A cache miss occurs either because the data was never placed in the cache, or because the data was removed (“evicted”) from the cache by either the caching system itself or an external application that specifically made that eviction request. Eviction by the caching system itself occurs when space needs to be freed up to add new data to the cache, or if the time-to-live policy on the data expired.

A cache miss represents the time-based cost of having a cache. Cache misses will add latency that otherwise would not have been incurred in a system without a cache. However, in a properly configured cache, the speed benefits that are gained from cache hits more than make up for the lost time on cache misses. This is why it is important to understand the access patterns of the system so that cache misses can be kept relatively low. If your system tends to make multiple accesses of the same data in a short period of time, then the overall advantage of caches is realized.

Cache Miss Diagram
A cache miss occurs when an application is unable to locate requested data in the cache.

What Happens on a Cache Miss?

When a cache miss occurs, the system or application proceeds to locate the data in the underlying data store, which increases the duration of the request. Typically, the system may write the data to the cache, again increasing the latency, though that latency is offset by the cache hits on other data.

How Can You Reduce the Latency Caused by Cache Misses?

To reduce cache misses and the associated latency, you need to identify strategies that will increase the likelihood that requested data is in the cache. One trivial but often impractical way to reduce cache misses is to create a cache that is large enough to hold all data. That way, all data in the underlying store can be placed in the cache so there is never a cache miss, and all data accesses are extremely fast. This is often impractical for large data sets, as the cost of having sufficient amounts of random-access memory (RAM) may not justify the advantage of having zero cache misses.

There are other ways to reduce cache misses without having a large cache. For example, you can apply appropriate cache replacement policies to help the cache identify which data should be removed to make space for new data that needs to be added to the cache. These policies entail removing the data that is least likely to be accessed again in the near future. Some example policies include:

  • First in first out (FIFO). This policy evicts the earliest added data entries in the cache, regardless of how many times the entries were accessed along the way. This policy is especially useful when the data access patterns go through a progression through the entire data set, so at some point, the earlier data in the cache will no longer be accessed while newly added data will more likely be multiply accessed.
  • Last in first out (LIFO). This policy evicts the latest added data entries in the cache. This is ideal when systems tend to access the same subset of data very frequently. This subset will tend to stay in the cache, thus continuously giving the system fast access to that subset.
  • Least recently used (LRU). This policy evicts the data in the cache that was last accessed the longest time ago. This is good in environments where data that has not been accessed in a while is likely not going to be accessed again, so conversely, recently accessed data is likely to be accessed again.
  • Most recently used (MRU). This policy evicts the data that is most recently accessed in the cache. This is good for environments where the older the data is in the cache, the more likely it will be accessed again.

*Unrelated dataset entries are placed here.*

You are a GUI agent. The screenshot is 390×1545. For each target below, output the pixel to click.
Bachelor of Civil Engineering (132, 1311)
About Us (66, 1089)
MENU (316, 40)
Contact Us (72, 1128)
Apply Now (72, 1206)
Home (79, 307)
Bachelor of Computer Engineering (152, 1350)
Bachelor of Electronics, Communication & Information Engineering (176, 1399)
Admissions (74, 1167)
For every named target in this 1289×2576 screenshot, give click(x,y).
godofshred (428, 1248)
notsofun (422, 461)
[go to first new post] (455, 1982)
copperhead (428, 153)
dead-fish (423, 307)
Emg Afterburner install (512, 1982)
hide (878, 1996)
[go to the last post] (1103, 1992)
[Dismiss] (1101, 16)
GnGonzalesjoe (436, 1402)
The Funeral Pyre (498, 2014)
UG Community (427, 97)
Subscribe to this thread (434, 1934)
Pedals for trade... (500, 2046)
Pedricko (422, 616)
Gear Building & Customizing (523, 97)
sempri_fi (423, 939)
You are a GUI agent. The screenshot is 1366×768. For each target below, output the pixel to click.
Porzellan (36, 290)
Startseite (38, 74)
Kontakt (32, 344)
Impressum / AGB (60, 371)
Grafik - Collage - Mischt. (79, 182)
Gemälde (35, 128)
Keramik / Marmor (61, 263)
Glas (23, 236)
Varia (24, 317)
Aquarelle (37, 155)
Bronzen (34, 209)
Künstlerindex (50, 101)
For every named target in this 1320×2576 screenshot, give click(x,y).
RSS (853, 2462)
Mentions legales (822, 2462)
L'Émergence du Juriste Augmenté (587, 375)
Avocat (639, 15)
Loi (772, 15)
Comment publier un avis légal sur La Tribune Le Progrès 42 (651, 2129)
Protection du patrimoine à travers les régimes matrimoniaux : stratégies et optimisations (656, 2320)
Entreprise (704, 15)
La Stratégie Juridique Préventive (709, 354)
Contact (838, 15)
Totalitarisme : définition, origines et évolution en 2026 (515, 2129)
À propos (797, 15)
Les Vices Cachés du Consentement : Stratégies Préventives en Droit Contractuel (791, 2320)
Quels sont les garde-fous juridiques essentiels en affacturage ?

When using the optimal policy for your environment, you can store a subset of your entire data set in the cache while still gaining significant performance despite the cache misses. Certainly, these policies work better as your cache size increases, which is why technologies like distributed caches are extremely important today. The ability to grow a cache by adding more nodes to a caching cluster represents an economical way to accommodate expanding loads. In-memory technologies like Hazelcast are used to build large distributed caches that accelerate applications that leverage massive data sets.